A lengthy but informative article shows how many other cities utilized diverse strategies to make housing affordable. While any one particular strategy may not work for Montgomery County, combining the best of these strategies may help make housing affordable in our beloved county. I’ve quoted a few paragraphs below that summarize the article, but you can read the entire piece here.
“Houston, Tokyo, Chicago, Montreal, Vienna, Singapore, Germany—all these places have built their way to affordable housing. They’re not alone. Housing economist Issi Romem has detailed the numerous American metro areas that have done the same: Atlanta, Charlotte, Dallas, Las Vegas, Orlando, Phoenix, Raleigh, and more. Many more. They have done so mostly by sprawling like Houston.

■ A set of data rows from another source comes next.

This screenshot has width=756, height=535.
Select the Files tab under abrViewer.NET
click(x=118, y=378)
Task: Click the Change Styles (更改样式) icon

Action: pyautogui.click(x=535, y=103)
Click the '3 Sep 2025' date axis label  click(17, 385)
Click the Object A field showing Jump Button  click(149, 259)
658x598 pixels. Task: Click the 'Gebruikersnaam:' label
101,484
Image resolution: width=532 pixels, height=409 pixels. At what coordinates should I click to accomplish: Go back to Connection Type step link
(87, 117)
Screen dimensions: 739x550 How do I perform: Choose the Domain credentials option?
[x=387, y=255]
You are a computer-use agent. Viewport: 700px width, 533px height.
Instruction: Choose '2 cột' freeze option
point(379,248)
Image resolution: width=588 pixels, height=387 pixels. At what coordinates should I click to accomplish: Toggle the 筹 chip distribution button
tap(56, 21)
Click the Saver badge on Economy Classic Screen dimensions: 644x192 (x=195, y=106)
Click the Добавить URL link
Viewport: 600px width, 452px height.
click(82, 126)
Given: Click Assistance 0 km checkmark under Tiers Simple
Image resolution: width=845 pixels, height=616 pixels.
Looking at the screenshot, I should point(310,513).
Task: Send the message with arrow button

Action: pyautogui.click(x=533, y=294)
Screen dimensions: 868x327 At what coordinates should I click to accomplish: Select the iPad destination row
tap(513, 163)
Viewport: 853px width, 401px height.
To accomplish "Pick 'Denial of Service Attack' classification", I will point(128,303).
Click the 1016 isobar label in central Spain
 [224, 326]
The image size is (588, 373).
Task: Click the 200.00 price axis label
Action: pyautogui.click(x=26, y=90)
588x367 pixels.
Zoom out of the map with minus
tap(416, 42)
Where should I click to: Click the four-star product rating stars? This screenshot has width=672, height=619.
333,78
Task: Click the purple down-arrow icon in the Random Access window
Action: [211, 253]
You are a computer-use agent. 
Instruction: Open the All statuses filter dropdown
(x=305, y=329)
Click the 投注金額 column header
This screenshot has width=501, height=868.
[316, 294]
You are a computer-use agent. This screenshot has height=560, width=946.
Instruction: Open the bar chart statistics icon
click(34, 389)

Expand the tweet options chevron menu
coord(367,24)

“Houston, for example, can be Cascadia’s model for how easy it ought to be to get permits to build homes—if we believed, as Houston does, that building homes is in itself a good thing, our permitting processes would encourage rather than discourage it through endless months of hoop-jumping and politicized reviews. Tokyo, meanwhile, reminds us that placing control over development at senior levels of government, and making development of urban property a right of its owner, helps to elevate the broad public interest in abundant housing choices over parochial opposition to change. (Leaders in California have recently succeeded in passing a raft of new laws to act upon this lesson.) Chicago teaches that a pro-housing political orientation can provide abundant housing even under conventional zoning in a deep blue city, while Montreal offers Cascadia a model of a cityscape no longer of single-family homes but of three-story rowhouses, walk-up apartments, and condominiums on quiet, tree-lined streets close to transit and neighborhood centers. Singapore’s lesson is the promise of erecting high-density, park-like “new towns” on underused city land. And Germany shows us that a future is possible where housing is no longer an investment vehicle but “a very durable consumption good that provides a stream of housing services, not a ticket to financial gain.”
“And it is simple: Yes, you can build your way to affordable housing. Aside from economic decline and depopulation, it is the only strategy that actually works. You can do it through a state monopoly as in Singapore, an array of public and limited-profit associations as in Vienna, or private developers as in Chicago, Germany, Houston, or Montreal. But to have affordable housing, you have to build homes in great abundance, and without that, other affordability strategies such as rent control and inclusionary zoning can be fruitless or counterproductive, as in San Francisco. Building plenty of housing is not just one way to affordability, it is the only way—the foundation on which other affordability solutions, measures against displacement, and programs for inclusion rest.”